1. Value the whole person, especially outside of the office
"Millions of employees have made career changes, sending the clear message that things in the Work From Anywhere Era -- even as soon as 2022 -- are going to need to be very different," says Christy Wyatt, CEO of Absolute Software.
"On the surface, 'the Great Resignation' may look like a battle for escalating compensation and remote work perks, but if you probe a little deeper, what you learn is that this is about employees feeling disconnected, having lost their personal connection to your company and to the meaning in their work," says Wyatt.
She believes that employees are making deeper choices about how their work fits into their broader lives, leading them to leave one in pursuit of the other. If you value the entire employee -- not just what they can provide for your company -- you'll get a more loyal, driven contributor.
2. Reestablish culture and transparent feedback
This idea of life outside of the office is increasingly important. Andrew Filev, Citrix SVP and founder of Wrike, believes that was the catalyst for attrition. "The pandemic temporarily took away some of the familiar pressure valves from us. It's not surprising that many people started to look for a career change. And once that motion started, it became an industrywide game of musical chairs," he says.
Filev believes this has had a significant impact on company culture. "Because of the immense amount of change caused by the pandemic, I've noticed that we have started to drift a bit from our cultural values," he says. "There's a lot of innovation, creativity, and talent in the company, and when people are tired and stressed, it's easy to overlook that. Today and moving into 2022, we are finding new ways to recognize and celebrate our successes, which I feel is very important."
On a more granular level, Filev sought to learn how the loss of company culture affected job satisfaction. "I'm a big fan of feedback loops, transparency, and taking action. When we saw unusual levels of attrition, we immediately ran a detailed employee satisfaction survey, not waiting for the next cycle," he says. "Now, more than ever, it's important for your employees to understand why your company is meaningful, why their work is meaningful, and what the path to success looks like for the company and themselves."
3. Focus on employees' holistic needs
Seemingly, the most important way to keep employees from quitting is by promoting company and work-life flexibility to meet your employees' needs. "This creates trust between employees and employers, especially during times of uncertainty," says Amber Howe, chief people officer for Amwell. "It's not enough to just say you are flexible; company executives must lead by example and show employees that it's more than OK to take a sick day, vacation, or mental health break."

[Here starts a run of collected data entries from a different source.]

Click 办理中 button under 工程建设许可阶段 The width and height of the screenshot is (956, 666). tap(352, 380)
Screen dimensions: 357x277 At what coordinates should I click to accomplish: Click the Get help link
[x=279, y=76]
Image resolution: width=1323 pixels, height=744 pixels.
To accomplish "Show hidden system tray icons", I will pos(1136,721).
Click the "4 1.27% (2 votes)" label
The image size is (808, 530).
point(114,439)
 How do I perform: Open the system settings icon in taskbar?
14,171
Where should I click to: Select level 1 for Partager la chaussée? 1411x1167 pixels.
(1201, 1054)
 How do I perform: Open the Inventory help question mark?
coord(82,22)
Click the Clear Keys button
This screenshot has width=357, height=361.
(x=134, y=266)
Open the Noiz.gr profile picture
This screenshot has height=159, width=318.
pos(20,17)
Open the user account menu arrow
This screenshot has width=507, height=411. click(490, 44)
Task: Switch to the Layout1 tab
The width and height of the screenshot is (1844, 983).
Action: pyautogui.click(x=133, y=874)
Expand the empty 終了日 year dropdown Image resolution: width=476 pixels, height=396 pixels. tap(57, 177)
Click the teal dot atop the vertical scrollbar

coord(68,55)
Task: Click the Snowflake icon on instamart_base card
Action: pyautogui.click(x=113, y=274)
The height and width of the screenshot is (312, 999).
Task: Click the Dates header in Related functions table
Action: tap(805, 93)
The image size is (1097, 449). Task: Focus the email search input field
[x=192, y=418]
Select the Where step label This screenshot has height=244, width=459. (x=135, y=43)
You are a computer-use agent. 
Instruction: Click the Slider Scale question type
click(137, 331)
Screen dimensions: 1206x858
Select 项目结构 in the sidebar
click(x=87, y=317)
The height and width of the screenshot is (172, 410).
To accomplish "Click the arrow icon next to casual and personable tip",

Howe believes that it's no longer good enough to promote the out-of-the-box benefits; leaders must actually prove that it is in everyone's best interest to take advantage of them. "By focusing on employees' holistic needs, you're showing them that their happiness is of the utmost importance," she says.
A happy, dynamic workplace starts from the top, with leaders constantly thinking about how to make the organization productive, supportive, and secure. "In 2022, companies that embrace this shift and truly think through the hybrid workforce will be positioned to win," says Wyatt.
Howe echoes this sentiment: "While the past year has been challenging, difficult times remind you of what's most important as a leader. For me, that's the people who make up the culture and fabric of our company."